Could you talk about some of the challenges you think data science is going to face in the future? How do you see the complexity increasing in the data science profession?

Hendrickson: Well that’s probably two or three dimensions. At a high level I think that there are the big data challenges which are velocity and scale. There’s over a billion Tweets every two days—so it’s a lot of tweets coming through and that’s hard to handle. There are set of technologies growing through a discipline that we’re calling 'big data engineering' or 'big data architecture'—things that are helping build up scaleable technologies for the large side. 

The second kind would be more of the model-building and the amount of computing power that we have, plus the evolution of techniques over the last few years, which has enabled all kinds of amazing results from recommendation engines. And then there’s predictive analytics, and you know there are so many amazing things happening on that side.

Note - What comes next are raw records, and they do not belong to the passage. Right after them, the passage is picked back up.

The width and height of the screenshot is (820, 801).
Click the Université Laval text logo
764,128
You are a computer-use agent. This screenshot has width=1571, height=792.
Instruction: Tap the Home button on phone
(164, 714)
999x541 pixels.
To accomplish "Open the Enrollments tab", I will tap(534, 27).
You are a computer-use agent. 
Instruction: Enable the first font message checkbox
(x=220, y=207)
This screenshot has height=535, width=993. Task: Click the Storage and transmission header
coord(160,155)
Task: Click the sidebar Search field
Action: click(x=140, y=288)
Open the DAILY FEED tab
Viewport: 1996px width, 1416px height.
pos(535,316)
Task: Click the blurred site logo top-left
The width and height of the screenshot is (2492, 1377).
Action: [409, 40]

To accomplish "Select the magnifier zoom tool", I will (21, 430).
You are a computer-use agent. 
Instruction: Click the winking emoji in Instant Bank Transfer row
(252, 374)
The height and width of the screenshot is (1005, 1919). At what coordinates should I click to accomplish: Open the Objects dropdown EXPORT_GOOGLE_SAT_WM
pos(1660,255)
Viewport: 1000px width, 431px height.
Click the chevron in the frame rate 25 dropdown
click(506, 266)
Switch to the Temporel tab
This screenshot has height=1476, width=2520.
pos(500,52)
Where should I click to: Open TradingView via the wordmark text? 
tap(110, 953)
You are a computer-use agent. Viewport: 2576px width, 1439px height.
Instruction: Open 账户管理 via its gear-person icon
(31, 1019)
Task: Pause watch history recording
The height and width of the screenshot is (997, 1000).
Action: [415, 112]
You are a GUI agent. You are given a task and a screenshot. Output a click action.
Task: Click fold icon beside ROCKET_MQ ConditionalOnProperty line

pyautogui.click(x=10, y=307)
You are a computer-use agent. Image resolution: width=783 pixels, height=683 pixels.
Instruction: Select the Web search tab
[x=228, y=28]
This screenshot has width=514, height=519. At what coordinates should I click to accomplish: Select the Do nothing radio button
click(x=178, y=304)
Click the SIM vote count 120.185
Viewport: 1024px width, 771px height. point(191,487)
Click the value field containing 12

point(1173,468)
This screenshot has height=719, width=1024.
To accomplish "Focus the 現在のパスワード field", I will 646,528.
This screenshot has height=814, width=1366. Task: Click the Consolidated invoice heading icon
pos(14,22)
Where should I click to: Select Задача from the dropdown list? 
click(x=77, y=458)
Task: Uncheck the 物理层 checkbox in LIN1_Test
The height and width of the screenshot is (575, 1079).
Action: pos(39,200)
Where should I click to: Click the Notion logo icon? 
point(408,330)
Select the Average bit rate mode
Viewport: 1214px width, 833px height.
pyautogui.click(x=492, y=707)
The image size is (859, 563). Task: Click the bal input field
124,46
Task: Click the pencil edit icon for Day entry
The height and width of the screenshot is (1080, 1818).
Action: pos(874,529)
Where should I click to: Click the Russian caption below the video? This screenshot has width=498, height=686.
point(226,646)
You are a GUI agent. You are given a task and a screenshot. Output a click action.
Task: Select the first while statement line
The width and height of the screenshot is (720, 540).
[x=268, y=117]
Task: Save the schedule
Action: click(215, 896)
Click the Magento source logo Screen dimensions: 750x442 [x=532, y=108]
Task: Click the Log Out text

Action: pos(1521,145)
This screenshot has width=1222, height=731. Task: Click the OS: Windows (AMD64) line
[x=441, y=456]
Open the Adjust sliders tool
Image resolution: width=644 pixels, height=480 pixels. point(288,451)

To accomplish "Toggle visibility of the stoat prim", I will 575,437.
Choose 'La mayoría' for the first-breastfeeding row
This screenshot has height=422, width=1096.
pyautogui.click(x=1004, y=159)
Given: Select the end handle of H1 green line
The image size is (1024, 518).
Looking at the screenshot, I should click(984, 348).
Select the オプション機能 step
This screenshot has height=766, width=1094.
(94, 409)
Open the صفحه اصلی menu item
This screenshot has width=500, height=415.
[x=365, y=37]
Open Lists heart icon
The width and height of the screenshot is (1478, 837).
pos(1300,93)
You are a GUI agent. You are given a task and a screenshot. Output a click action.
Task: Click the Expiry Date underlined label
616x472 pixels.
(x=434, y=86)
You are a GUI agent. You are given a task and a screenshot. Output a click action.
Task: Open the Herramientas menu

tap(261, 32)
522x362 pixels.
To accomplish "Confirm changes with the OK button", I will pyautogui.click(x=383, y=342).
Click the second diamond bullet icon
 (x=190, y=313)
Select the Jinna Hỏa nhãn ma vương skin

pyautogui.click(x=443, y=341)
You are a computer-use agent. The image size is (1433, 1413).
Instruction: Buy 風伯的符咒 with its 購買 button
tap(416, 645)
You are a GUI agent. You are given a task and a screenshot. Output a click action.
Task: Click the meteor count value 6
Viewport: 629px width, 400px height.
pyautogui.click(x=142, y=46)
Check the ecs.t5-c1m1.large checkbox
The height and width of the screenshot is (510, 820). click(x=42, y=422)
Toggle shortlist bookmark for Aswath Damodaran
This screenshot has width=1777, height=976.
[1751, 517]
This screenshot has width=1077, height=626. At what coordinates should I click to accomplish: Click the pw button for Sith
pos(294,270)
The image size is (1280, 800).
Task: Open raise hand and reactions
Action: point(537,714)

I think the other thing you’re bringing up is there really is a need for the profession to take seriously the concerns of doing the work well, and having integrity around knowing the pitfalls and avoiding them. Doing the work for good is also very important—doing the data science work in the service of things that build society.

Twitter users behave in a certain way, and I presume you can analyze all that behavior in a very concrete manner. But the profiles of the users themselves are a bit of a black box, right? I mean, you don’t know if a certain segment of users is already a customer of, let’s say, Brand X or Y. Do you have any way of segmenting the users themselves, of finding out any information about the users, maybe an anonymous way, that helps you segment them?

Hendrickson: So those are usually solutions that the company implements—not Twitter—and that’s partly about permission and explicit customer expectations. We’re very careful with the customer experience and not creating any unpleasant surprises, so in each case we require that the customer gives permission for connecting their personal data to any other internal personal data. And so you will see this happening very successfully in some places, where during the log-in experience you’re asked if you’re connecting your Twitter handle to Acme Widgets’ campaign—whoever Acme Widgets is—and in those cases there are some amazing customer experiences happening.

Truscello: To add to that, quite often the major brands spend a lot of money in primary research, and they have this perspective of their customers that are defined by a certain profile. There are different ways to think about this, depending on your need. But we do spend a lot of time there too. I think the conversational analysis is where there are a lot of ah-hahs and unknowns about your customer base that you can now get because they’re out there actively talking about those things everyday—whether they mention the brand or product specifically often doesn’t matter. What’s the more interesting is that they’re talking about the category of your product—you can discover a lot from there.